The delicious, cold-hardy, cut-and-come-again Delaway Cabbage was kept for 6 decades in Charles Hughes’ family in County Mayo, Ireland. The family have been living on a farm in Lankill for eight generations and 250 years. An article in Mayo News titled ‘Legacy of Lankill’ by Áine Ryan documents the family history on the land: ‘Lankill (Lainn-Cilleadh) in Irish means a long narrow stripe of woodland which contains church grounds.’ Before the trees were cut down for export about 100 years ago there was a Mass rock (hidden stone altar) where the Catholic families would worship in secret covered by the forest. The family later survived the Battle of the Diamond in Armagh in 1798 and the Great Famine of the 1840s. They also held fast to their political and religious convictions and integrity during the Land War and the fight for Irish sovereignty and independence. The cabbage is a type of Brassica napus, which independent plant breeder Tim Peters predicts is a complicated cross between a European kale or cabbage (B. oleracea) and an Asian mustard (B. rapa), and perhaps crossed again with a black mustard (B. nigra). This ‘old world’ kale-cabbage found its way back to Ireland after long time in America. Some say these Siberian-Kale types came to Canada and then the US in the late 1800’s with Russian fur traders. Delaway Cabbage has now spent almost a century in the hands of dedicated seed savers on the West Coast of Ireland.  



Rewilded Kale. Blackfoot Street Community Garden Kale.  Photography by Åsa Sonjasdotter. 2018.

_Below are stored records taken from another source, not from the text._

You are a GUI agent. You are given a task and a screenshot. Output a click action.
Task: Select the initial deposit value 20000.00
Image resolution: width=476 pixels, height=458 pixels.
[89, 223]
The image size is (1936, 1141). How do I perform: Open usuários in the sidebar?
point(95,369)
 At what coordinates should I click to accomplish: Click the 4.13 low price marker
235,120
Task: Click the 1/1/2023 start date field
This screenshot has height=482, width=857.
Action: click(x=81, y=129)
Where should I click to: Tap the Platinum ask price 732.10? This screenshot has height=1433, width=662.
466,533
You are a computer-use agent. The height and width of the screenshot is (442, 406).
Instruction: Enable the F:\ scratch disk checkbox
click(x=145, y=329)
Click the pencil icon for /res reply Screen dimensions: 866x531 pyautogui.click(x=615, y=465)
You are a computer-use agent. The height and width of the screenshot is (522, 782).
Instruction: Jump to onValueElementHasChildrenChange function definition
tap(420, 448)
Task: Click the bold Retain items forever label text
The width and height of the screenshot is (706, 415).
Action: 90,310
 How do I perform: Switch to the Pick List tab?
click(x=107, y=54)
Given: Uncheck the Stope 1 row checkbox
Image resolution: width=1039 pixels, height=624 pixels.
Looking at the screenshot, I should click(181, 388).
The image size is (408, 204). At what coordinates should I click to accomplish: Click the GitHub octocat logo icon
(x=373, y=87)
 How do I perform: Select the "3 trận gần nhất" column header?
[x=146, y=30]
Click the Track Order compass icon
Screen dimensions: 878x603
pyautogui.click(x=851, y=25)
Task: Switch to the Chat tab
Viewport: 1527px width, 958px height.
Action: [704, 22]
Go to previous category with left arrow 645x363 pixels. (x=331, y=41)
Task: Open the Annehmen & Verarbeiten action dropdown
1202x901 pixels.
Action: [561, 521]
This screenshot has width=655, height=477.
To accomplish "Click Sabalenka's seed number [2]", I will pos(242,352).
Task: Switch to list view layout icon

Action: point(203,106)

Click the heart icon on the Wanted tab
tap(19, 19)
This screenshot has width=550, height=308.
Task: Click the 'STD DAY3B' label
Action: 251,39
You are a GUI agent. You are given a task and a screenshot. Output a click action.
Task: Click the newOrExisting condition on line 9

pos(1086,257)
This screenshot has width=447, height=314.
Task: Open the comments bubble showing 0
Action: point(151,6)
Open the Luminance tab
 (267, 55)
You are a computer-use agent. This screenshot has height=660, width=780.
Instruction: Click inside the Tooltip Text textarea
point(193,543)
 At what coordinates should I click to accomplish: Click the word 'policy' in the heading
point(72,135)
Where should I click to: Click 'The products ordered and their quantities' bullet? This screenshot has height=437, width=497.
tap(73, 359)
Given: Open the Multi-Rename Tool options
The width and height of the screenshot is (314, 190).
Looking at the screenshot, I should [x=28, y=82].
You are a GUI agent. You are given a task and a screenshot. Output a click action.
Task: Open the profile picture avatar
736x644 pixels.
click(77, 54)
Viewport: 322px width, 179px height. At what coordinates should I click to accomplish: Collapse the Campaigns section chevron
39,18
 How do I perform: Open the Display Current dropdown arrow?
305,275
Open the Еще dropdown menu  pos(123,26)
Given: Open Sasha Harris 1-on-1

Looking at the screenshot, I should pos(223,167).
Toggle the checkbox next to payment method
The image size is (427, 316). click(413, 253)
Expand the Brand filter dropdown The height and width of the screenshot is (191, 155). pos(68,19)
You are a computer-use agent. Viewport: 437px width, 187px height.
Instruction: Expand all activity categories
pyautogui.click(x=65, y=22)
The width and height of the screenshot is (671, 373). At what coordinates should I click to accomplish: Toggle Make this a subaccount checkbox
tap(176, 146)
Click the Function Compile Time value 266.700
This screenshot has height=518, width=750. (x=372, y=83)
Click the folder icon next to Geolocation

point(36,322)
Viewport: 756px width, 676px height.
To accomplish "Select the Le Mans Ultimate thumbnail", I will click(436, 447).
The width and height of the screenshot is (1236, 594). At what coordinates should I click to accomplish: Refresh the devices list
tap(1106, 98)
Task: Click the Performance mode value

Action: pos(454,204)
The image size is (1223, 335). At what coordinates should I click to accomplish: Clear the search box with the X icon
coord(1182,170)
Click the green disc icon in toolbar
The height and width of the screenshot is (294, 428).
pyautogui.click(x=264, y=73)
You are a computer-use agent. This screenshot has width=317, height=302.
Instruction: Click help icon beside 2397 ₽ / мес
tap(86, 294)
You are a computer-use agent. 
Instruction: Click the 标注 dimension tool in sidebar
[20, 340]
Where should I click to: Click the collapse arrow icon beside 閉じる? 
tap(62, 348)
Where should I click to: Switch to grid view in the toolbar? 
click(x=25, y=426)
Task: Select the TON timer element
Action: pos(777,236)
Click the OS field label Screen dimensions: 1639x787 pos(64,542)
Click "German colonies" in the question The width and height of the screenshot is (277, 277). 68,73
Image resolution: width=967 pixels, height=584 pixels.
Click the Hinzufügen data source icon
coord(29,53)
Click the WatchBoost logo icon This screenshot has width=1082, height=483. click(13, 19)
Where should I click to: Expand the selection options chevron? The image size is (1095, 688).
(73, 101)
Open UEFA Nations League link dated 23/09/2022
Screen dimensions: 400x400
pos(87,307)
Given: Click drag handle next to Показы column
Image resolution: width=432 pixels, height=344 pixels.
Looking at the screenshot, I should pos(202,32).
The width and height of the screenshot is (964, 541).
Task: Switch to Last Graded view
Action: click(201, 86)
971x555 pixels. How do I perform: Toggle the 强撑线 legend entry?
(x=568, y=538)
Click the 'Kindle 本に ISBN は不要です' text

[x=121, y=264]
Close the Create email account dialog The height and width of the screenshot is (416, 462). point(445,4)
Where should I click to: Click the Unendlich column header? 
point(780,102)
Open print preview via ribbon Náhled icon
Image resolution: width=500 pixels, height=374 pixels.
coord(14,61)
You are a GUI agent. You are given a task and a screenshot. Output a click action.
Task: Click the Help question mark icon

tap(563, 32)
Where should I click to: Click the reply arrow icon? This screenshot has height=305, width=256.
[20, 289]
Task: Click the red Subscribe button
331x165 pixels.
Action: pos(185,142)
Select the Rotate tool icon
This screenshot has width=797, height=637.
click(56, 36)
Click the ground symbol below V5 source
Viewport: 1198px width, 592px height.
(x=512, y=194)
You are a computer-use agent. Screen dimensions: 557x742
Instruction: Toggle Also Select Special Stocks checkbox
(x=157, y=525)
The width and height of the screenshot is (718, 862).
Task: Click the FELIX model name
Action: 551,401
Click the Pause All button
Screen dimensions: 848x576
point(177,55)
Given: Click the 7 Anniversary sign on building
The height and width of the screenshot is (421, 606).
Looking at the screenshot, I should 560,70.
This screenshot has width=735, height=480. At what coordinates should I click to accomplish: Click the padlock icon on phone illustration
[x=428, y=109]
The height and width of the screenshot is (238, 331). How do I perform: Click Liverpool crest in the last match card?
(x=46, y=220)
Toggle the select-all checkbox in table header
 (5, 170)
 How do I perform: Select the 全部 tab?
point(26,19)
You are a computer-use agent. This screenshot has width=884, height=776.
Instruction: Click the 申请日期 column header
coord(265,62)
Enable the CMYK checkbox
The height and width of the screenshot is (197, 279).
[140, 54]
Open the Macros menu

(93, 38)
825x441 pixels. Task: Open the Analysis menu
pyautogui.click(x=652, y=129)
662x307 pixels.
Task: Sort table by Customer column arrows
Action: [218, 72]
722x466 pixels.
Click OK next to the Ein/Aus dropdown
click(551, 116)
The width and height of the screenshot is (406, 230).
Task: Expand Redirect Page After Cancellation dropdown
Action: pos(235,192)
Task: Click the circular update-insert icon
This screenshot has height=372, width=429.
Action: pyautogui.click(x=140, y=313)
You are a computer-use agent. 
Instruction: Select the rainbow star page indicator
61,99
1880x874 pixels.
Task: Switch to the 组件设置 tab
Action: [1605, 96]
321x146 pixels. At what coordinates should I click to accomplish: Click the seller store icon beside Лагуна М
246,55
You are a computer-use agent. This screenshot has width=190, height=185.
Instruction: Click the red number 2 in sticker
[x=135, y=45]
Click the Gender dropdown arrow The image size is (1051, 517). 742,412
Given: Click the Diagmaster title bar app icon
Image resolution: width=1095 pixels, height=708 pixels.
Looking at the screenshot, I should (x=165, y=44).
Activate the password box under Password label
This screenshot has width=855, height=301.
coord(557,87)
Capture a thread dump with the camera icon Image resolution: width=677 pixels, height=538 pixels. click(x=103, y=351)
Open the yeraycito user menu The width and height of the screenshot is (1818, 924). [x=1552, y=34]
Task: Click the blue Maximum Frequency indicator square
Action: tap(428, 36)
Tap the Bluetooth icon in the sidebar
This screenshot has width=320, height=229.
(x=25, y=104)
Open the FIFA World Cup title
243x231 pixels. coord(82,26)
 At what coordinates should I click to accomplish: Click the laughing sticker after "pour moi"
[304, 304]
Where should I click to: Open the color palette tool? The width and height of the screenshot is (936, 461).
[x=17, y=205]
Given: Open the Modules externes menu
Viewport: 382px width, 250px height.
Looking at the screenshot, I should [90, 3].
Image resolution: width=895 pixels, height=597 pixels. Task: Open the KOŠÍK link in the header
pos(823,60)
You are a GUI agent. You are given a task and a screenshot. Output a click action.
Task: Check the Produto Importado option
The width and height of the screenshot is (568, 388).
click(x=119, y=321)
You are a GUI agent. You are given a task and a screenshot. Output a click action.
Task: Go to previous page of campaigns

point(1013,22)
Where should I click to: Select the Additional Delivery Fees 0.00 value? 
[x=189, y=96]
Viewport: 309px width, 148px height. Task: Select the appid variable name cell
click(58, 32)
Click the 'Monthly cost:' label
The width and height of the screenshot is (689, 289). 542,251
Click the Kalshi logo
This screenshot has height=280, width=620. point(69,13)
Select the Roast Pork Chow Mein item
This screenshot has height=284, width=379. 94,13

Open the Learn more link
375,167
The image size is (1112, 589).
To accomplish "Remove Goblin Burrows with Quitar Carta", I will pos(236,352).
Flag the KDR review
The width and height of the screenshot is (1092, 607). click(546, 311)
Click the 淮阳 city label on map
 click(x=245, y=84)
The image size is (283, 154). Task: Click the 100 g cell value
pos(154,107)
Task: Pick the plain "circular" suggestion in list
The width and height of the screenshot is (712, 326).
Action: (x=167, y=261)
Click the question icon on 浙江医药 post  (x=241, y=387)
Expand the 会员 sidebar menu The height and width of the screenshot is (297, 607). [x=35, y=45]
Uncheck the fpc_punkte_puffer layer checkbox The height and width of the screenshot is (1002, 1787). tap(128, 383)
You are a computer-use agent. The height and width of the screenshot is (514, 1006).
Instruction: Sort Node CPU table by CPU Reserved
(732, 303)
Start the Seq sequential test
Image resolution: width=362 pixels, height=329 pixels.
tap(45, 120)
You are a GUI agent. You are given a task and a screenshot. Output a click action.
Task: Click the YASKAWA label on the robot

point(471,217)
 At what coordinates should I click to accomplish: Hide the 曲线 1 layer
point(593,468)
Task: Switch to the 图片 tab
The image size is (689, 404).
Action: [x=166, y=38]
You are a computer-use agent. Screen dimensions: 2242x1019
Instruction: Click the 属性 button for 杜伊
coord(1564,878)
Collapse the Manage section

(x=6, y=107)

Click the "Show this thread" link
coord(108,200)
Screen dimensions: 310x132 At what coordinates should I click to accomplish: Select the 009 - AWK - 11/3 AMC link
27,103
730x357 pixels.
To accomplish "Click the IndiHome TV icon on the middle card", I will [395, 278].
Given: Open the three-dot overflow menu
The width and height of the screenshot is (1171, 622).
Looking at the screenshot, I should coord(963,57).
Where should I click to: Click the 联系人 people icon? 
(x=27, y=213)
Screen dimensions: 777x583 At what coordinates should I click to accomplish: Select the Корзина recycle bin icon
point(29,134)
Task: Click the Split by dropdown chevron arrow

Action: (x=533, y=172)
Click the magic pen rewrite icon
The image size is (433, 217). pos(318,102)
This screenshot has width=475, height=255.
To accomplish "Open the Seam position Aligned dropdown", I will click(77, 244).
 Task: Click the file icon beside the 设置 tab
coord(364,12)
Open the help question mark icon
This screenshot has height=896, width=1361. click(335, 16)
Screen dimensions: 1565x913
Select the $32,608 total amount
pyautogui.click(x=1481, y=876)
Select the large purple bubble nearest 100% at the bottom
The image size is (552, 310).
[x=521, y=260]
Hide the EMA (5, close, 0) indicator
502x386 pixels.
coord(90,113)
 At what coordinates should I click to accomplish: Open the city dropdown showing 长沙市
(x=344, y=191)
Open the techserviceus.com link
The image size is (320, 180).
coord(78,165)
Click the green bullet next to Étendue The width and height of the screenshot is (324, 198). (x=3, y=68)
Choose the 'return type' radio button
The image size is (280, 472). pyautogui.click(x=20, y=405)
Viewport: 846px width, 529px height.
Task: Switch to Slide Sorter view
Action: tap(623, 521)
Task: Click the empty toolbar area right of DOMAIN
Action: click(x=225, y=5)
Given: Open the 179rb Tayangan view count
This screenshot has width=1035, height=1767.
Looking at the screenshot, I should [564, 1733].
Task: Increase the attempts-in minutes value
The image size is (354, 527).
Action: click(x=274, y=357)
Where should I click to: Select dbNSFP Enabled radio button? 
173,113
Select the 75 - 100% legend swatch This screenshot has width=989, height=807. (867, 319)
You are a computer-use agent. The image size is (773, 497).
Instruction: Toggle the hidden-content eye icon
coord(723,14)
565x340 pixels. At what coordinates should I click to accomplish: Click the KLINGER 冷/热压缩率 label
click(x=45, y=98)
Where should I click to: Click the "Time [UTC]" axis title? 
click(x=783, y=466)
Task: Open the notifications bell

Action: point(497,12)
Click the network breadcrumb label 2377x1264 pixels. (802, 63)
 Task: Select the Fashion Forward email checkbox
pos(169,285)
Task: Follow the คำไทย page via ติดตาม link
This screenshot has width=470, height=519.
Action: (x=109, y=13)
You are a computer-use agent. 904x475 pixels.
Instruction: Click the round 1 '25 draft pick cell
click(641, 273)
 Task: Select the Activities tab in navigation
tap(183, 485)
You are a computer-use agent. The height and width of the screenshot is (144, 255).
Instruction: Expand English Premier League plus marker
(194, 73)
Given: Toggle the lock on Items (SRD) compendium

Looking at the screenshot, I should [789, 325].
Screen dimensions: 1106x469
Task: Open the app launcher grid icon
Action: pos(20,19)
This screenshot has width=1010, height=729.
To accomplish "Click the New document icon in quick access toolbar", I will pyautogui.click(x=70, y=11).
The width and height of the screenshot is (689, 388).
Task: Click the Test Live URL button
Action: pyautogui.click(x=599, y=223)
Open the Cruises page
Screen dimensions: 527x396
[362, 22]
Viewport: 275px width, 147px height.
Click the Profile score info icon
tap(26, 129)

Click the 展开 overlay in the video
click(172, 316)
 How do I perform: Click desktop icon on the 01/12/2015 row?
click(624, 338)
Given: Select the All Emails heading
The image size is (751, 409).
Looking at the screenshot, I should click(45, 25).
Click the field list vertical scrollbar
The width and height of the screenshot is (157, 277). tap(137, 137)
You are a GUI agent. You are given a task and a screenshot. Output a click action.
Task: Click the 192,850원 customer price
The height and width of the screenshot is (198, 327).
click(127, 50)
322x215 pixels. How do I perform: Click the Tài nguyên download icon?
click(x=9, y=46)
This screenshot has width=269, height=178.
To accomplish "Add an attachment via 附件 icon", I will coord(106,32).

Specially bred for its’ pleasant texture and flavour, Blackfoot Street Community Garden Kale produces young crown leaves from November, and in spring leafy side shoots and spears that are picked like broccoli. This upright variety grows around 60cm (24in) tall and almost as wide, with thin, gently ruffled, dark petrol-green coloured leaves.  The Bridgefoot Street Community Garden in Dublin was initiated by local residents in 2011 as the site was left derelict when a Public Private Partnership (PPP) deal was struck between the city council and a developer to build 200 apartments in a 13 story tower block. A thriving garden emerged on the 2 1/2 acre site between Thomas Street and the Quays, in the Oliver Bond area, right in the Dublin city centre. In December 2018, the Dublin City Council decided that the garden was to be closed as part of the council’s plan to refurbish the garden and the park beside it. The summer before the eviction of the Bridgefoot Street Community Garden, the garden flourished in an abundance of kale from the sturdy variety.

The research, production, and publishing of The Kale Bed is so Called Because there is Always Kale in it has been carried out by Åsa Sonjasdotter in Ireland and beyond since 2017, in support by and in collaboration with, various institutions and organisations including the Irish Seed Savers Association, Scarriff; the grassroot farmer led organisation Talamh Beo, The National Museum of Country Life, Turlough; The UCD School of Archaeology, Dublin; the FIELD of the National College of Art and Design (NCAD), Dublin; An Taisce, The National Trust for Ireland; Environmental Education Unit (Green Flag Award Scheme); the MA program of Art & Ecology at Goldsmiths, London, the UK; Archive Books, Berlin, Germany, and the Valand Academy, University of Gothenburg, Sweden.